- Theatrical release poster
- Directed by: Bharat Dharshan
- Written by: Bharat Darshan
- Produced by: Maheswar Reddy Mooli
- Starring: Thiruveer Aishwarya Rajesh
- Cinematography: CH Kushendar
- Edited by: Sree Varaprasad
- Music by: Bharath Manchiraju
- Production company: Gangaa Entertainments
- Distributed by: Prathyangira Cinemas
- Release date: 17 July 2026;
- Running time: 137 minutes
- Country: India
- Language: Telugu

= Oh..! Sukumari =

2026 Indian Telugu language film

Oh..! Sukumari is a 2026 Indian Telugu-language film directed by Bharat Dharshan. The film stars Thiruveer, and Aishwarya Rajesh in the lead role.

==Cast==
- Thiruveer as Yadagiri, an aspiring politician
- Aishwarya Rajesh as Damini / Sukumari
- Srinivas Gavireddy
- Muralidhar Goud
- Aamani
- Kranthi Balivada
- Kota Jayaram
- Anji Mama
- Jhansi

==Reception==
Shreya Varanasi of The Times of India said that "Despite an original hook and committed performances, Oh Sukumari never finds the spark needed to rise above its familiar storytelling, leaving its strongest idea largely unexplored." Sangeetha Devi Dundoo of The Hindu said that "Oh!

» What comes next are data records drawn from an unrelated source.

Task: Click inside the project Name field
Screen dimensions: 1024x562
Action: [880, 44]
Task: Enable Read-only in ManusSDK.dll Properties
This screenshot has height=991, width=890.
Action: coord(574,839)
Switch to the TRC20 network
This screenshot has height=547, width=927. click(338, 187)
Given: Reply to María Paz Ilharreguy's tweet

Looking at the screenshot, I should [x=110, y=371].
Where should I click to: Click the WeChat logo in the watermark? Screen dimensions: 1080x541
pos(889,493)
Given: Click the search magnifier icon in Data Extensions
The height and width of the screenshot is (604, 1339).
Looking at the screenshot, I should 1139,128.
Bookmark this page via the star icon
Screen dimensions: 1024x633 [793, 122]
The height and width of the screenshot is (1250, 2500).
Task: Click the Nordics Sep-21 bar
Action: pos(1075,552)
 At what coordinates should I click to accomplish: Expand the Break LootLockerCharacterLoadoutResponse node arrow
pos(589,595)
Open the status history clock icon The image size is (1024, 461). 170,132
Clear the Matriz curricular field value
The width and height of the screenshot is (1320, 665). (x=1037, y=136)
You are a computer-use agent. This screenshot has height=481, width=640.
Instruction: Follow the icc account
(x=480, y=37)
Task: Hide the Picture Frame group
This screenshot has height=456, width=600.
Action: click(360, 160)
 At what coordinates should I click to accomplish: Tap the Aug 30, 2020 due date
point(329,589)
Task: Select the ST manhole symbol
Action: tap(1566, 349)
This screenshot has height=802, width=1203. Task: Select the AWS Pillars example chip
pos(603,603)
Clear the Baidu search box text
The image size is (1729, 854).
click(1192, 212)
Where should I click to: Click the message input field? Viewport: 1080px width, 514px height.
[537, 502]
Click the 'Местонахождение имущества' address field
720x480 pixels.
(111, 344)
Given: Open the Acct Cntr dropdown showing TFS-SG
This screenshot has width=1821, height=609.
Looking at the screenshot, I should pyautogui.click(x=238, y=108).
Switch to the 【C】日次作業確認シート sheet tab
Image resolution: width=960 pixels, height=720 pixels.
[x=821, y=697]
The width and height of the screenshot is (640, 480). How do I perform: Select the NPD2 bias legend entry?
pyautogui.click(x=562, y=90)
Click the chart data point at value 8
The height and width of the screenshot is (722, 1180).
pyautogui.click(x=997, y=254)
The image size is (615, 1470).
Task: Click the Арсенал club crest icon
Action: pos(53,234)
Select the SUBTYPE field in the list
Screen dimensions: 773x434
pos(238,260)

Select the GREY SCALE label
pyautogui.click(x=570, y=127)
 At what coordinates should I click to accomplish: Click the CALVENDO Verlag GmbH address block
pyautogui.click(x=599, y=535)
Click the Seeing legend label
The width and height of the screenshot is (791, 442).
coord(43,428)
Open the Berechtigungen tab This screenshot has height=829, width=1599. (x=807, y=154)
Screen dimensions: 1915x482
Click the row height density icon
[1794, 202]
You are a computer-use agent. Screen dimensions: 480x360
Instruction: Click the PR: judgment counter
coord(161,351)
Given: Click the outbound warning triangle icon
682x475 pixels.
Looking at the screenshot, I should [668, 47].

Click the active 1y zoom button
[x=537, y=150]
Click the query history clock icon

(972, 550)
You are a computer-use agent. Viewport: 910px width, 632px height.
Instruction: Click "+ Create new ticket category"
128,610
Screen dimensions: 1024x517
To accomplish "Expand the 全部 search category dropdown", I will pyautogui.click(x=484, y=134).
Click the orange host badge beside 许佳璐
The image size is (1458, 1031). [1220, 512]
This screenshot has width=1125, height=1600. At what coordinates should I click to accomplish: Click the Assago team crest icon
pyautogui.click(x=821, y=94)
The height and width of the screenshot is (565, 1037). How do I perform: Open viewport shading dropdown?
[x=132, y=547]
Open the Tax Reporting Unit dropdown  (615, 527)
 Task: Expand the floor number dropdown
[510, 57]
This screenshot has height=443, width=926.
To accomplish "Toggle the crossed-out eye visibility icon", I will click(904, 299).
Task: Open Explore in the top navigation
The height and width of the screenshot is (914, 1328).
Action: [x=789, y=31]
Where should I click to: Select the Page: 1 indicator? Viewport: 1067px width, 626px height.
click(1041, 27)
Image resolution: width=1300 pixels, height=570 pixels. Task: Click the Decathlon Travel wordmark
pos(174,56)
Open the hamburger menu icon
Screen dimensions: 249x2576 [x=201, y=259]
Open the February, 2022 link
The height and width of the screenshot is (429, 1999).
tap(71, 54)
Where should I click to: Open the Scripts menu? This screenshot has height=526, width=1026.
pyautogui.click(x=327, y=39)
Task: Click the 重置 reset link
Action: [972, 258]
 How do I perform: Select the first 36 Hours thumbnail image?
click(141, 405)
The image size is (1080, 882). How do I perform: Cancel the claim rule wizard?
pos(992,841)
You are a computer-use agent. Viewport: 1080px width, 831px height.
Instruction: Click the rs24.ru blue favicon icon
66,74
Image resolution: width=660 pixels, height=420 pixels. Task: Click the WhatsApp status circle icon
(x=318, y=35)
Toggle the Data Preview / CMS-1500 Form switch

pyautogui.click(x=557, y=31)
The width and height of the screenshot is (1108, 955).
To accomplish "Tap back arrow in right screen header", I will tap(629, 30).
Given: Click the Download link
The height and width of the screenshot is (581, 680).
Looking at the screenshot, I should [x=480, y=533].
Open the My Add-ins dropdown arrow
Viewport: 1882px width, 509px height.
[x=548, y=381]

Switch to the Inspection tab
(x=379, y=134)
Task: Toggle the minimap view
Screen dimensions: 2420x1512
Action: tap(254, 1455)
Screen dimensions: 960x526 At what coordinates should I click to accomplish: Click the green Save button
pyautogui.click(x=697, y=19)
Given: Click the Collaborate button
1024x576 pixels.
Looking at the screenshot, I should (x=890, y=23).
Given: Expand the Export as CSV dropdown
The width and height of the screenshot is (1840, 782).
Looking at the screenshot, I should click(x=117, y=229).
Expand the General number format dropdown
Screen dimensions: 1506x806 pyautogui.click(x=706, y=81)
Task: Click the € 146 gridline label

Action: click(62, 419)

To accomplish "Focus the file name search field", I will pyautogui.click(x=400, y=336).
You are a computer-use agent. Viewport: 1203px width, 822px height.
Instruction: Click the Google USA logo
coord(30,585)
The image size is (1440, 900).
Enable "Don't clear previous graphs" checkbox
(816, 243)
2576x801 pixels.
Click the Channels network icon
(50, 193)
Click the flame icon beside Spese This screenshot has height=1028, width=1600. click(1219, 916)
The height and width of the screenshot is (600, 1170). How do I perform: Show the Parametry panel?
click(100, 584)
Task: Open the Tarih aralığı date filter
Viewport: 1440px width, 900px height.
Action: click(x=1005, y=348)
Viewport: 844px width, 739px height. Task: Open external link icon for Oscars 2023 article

Sukumari does not attempt to reinvent rural comedy. Even so, it delivers a reasonably engaging watch that balances humour and emotion to leave an impression." BVS Prakash of the Deccan Chronicle said that "While it aims to deliver a modern comedy, the execution relies heavily on forced subplots and archaic tropes. As it stands, this cringe comedy delivers a painful shock." Bhawana Tanmayi of Money Control said that "Oh Sukumari remains an interesting concept that fails to live up to expectations. It delivers a regular commercial entertainer instead of the sharp, inventive comedy it could have been."